• _Work task_: Repeat exactly, and only, the lines of the entries below from the one with "Given: Click Thu tiền link for ĐH001536" through the one with "You are a computer-use agent. Image", both ends included.

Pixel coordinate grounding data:

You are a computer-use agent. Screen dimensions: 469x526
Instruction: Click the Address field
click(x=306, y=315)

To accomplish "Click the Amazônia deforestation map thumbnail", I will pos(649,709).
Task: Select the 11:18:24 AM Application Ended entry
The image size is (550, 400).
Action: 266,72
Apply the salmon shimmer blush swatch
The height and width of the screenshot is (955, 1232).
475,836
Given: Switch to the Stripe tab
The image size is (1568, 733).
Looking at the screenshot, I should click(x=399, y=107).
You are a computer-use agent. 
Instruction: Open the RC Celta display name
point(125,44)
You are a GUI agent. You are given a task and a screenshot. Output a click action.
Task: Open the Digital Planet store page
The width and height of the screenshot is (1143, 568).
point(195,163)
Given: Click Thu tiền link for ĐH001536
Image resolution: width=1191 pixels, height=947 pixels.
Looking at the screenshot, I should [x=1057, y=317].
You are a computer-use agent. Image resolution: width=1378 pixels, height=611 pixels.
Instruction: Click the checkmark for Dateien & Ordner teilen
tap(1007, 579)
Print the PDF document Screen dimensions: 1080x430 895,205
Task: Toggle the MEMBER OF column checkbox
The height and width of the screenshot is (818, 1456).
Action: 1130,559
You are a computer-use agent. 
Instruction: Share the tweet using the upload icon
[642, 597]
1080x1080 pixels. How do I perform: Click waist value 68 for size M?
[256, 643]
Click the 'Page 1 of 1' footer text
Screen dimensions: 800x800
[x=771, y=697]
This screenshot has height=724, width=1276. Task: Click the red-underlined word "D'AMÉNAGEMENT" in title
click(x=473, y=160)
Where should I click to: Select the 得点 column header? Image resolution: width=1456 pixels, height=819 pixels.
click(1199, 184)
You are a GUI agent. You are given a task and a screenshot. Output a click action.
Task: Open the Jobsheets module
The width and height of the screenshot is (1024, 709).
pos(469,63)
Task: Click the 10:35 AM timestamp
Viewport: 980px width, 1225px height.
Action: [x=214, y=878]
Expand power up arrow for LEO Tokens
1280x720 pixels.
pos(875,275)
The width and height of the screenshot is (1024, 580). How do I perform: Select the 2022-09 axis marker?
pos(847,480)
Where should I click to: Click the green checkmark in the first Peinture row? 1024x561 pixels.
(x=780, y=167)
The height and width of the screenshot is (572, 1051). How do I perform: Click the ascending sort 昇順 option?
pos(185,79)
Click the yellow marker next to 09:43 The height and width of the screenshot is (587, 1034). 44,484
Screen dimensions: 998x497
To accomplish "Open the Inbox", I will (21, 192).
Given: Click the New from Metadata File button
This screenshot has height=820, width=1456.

• _Written answer_:
Given: Click Thu tiền link for ĐH001536
Image resolution: width=1191 pixels, height=947 pixels.
Looking at the screenshot, I should [x=1057, y=317].
You are a computer-use agent. Image resolution: width=1378 pixels, height=611 pixels.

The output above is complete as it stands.